Some records
►

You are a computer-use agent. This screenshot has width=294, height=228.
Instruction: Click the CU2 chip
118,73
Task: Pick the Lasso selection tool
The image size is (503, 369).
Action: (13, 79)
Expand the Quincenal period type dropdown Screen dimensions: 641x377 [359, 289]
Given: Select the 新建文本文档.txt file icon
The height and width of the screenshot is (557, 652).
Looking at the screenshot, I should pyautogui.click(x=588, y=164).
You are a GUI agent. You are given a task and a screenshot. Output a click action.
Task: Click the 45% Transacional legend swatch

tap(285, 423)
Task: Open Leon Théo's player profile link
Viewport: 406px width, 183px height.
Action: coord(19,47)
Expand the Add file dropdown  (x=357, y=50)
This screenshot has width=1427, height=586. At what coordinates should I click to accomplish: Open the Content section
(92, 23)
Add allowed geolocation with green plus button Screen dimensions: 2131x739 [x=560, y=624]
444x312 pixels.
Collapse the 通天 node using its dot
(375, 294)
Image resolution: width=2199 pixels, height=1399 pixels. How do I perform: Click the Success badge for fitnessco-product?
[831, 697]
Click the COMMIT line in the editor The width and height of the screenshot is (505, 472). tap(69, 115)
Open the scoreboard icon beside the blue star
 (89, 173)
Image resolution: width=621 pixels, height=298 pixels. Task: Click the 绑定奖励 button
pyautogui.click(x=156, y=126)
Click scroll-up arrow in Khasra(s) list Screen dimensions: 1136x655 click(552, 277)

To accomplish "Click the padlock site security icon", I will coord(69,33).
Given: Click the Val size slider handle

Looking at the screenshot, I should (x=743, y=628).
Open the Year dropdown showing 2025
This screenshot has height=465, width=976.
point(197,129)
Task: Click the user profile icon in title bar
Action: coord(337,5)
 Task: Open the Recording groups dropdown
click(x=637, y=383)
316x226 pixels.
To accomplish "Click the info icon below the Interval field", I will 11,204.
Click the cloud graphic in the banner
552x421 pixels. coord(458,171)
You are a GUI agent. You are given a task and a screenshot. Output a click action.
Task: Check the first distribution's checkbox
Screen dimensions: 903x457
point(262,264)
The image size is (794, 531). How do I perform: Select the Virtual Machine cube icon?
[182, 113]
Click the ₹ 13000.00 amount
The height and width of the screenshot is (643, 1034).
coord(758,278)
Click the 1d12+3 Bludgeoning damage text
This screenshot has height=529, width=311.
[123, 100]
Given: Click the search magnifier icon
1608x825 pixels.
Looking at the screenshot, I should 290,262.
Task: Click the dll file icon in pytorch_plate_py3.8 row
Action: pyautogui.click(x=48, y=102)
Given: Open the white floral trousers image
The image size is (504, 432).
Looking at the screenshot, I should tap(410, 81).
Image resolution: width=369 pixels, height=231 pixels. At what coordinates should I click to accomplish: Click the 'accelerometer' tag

◄

• Written problem: Turn the stretch of material from its first line through the line containing "should pyautogui.click(x=588, y=164)." into a numbered list, leaving out any blank lines.

• Written reply:
1. You are a computer-use agent. This screenshot has width=294, height=228.
2. Instruction: Click the CU2 chip
3. 118,73
4. Task: Pick the Lasso selection tool
5. The image size is (503, 369).
6. Action: (13, 79)
7. Expand the Quincenal period type dropdown Screen dimensions: 641x377 [359, 289]
8. Given: Select the 新建文本文档.txt file icon
9. The height and width of the screenshot is (557, 652).
10. Looking at the screenshot, I should pyautogui.click(x=588, y=164).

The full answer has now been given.